_Seitenauszug:_
----------------

Der Kanzlerkandidat der Union ist nicht für seine zahme Sprache bekannt. Seine neueren Vorschläge zur Reform des Staatsangehörigkeitsrechts übertreffen jedoch vieles, was er bereits zuvor in den Raum stellte. Dafür erntet er Kritik – aber auch Zuspruch von den rechten Scharfmacher*innen.
Die Lehren aus dem Dritten Reich
“Die deutsche Staatsangehörigkeit darf nicht entzogen werden.” So besagt es Artikel 16 des Grundgesetzes. Dieser ist eine Konsequenz aus den Gräueltaten der Nationalsozialisten, die während ihrer Unrechtsherrschaft unliebsame Kritiker*innen, jüdische Menschen und andere aus politischen Gründen ausbürgerten. Viele von ihnen wurden staatenlos und damit quasi vogelfrei.

----------------

_Verfügbare Daten:_
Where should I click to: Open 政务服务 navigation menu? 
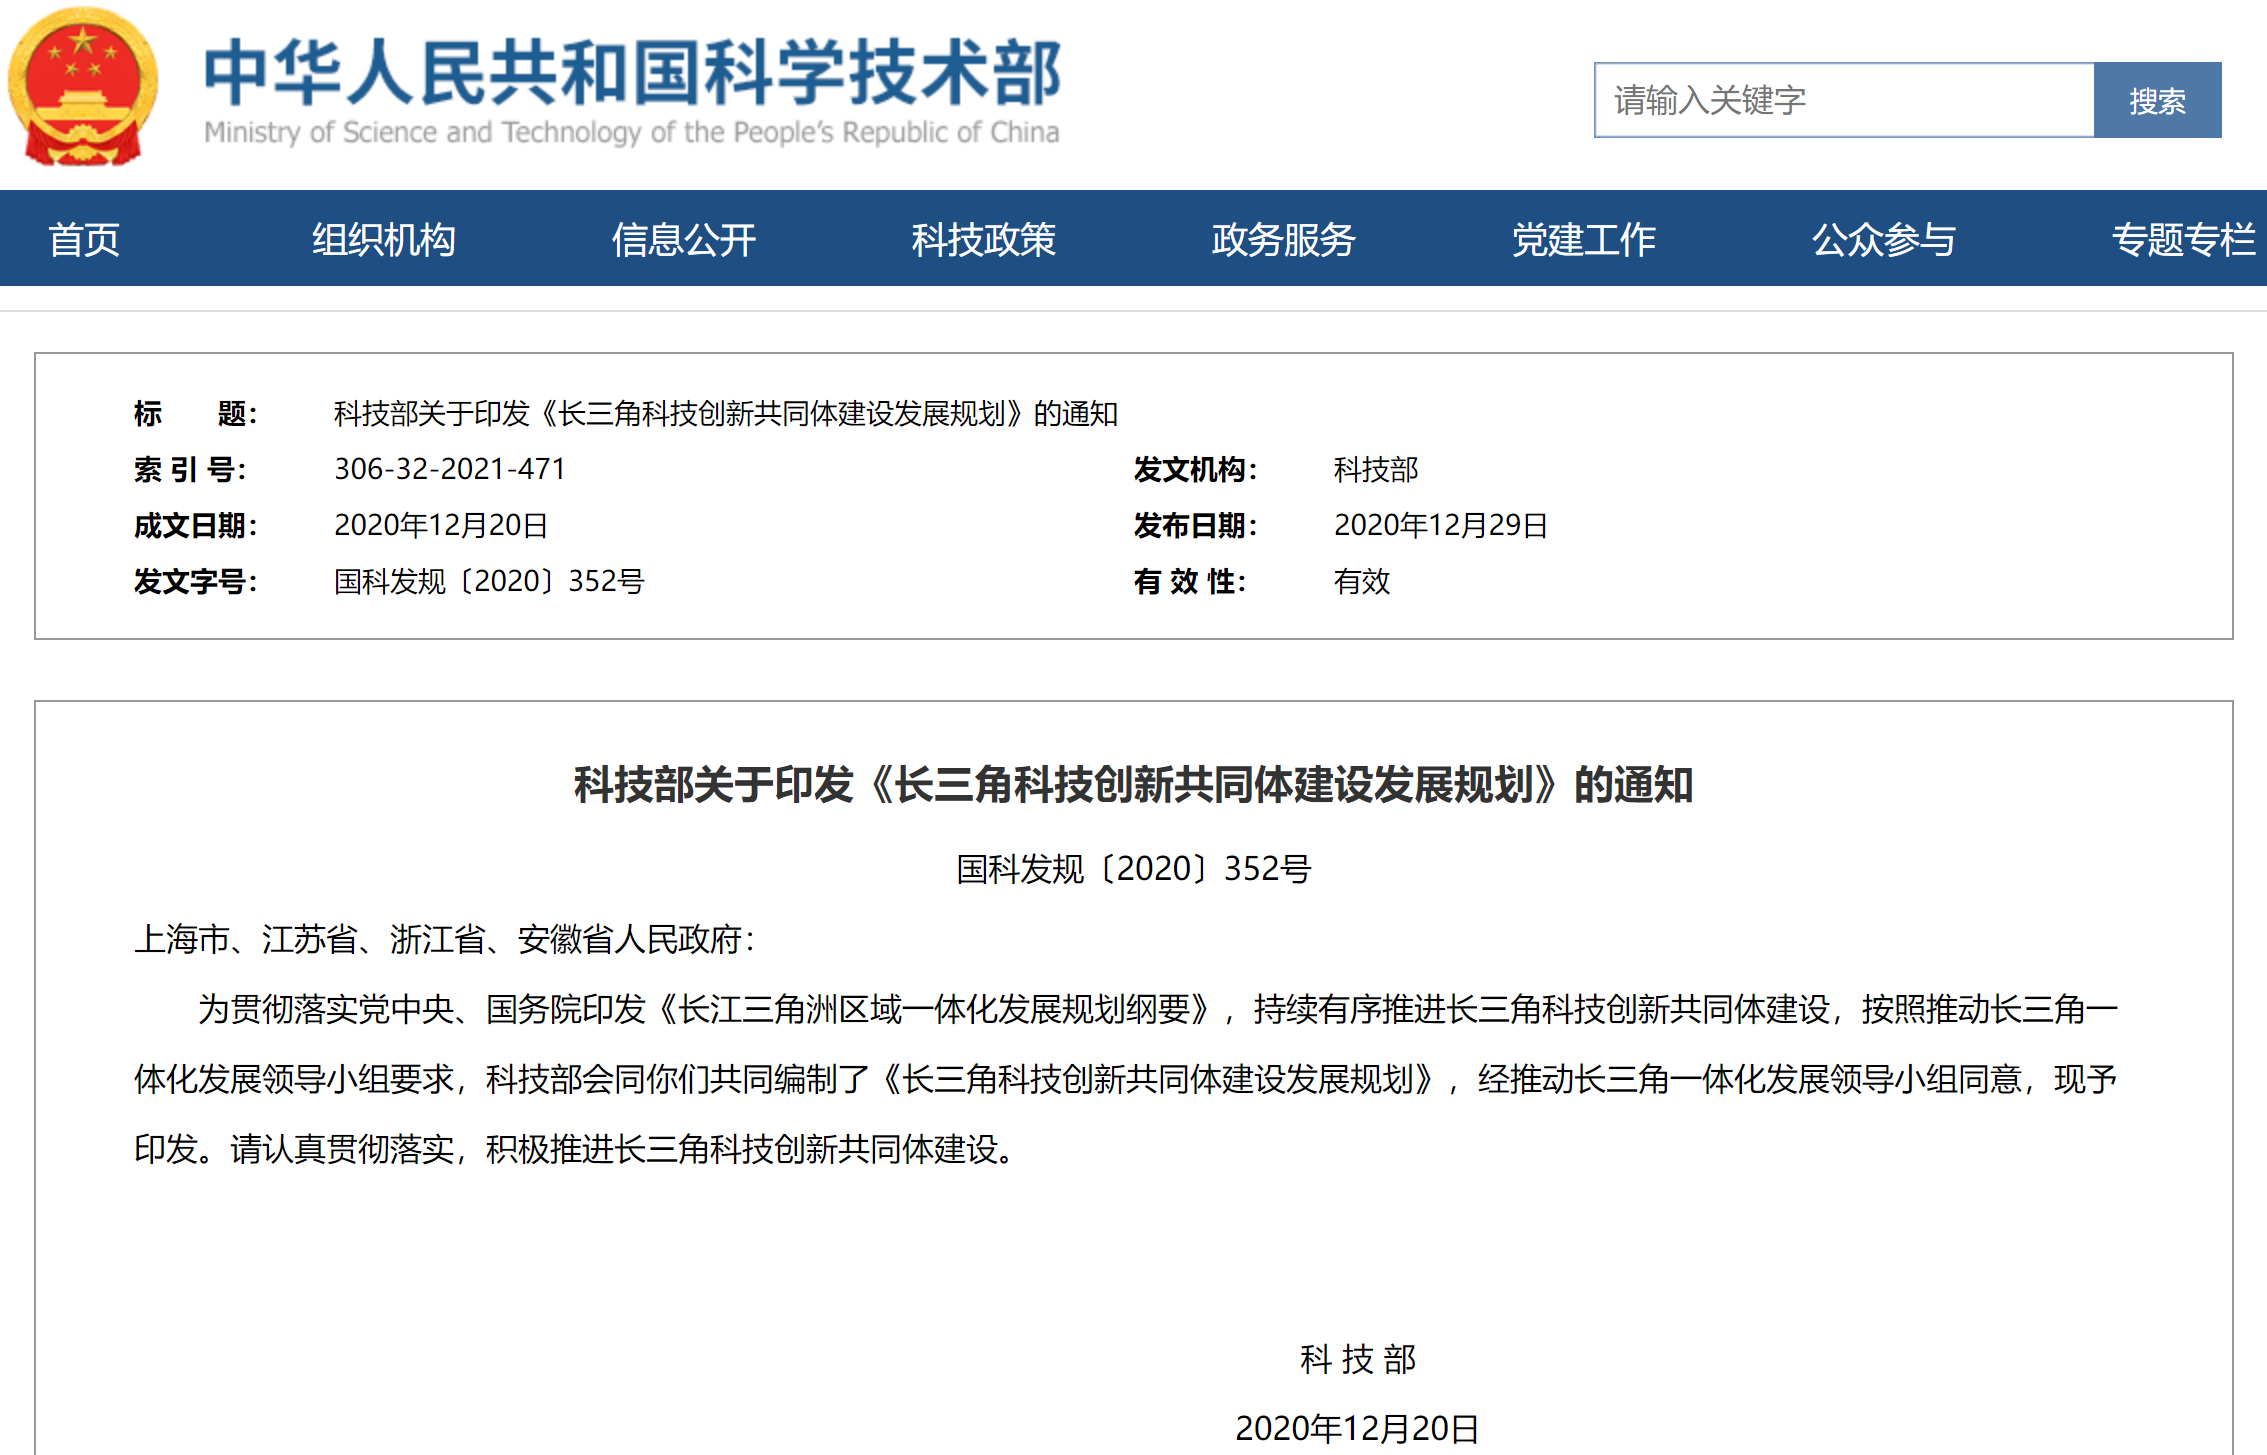click(x=1283, y=240)
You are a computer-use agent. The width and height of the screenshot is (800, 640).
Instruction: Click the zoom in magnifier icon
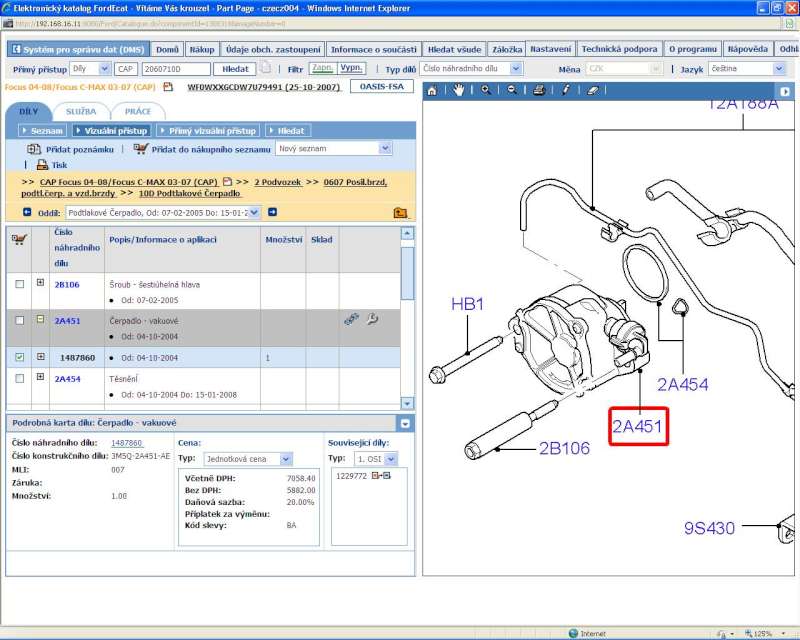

----------------

_Aufgaben:_
1. Gib aus dem Seitenauszug alles von „Die Lehren aus“ bis hinunter zu „damit quasi vogelfrei.“ wortgetreu wieder.
2. Was legt Artikel 16 des Grundgesetzes laut dem Seitenauszug fest?

_Antworten je Aufgabe:_
1.
Die Lehren aus dem Dritten Reich
“Die deutsche Staatsangehörigkeit darf nicht entzogen werden.” So besagt es Artikel 16 des Grundgesetzes. Dieser ist eine Konsequenz aus den Gräueltaten der Nationalsozialisten, die während ihrer Unrechtsherrschaft unliebsame Kritiker*innen, jüdische Menschen und andere aus politischen Gründen ausbürgerten. Viele von ihnen wurden staatenlos und damit quasi vogelfrei.

2. Die deutsche Staatsangehörigkeit darf nicht entzogen werden.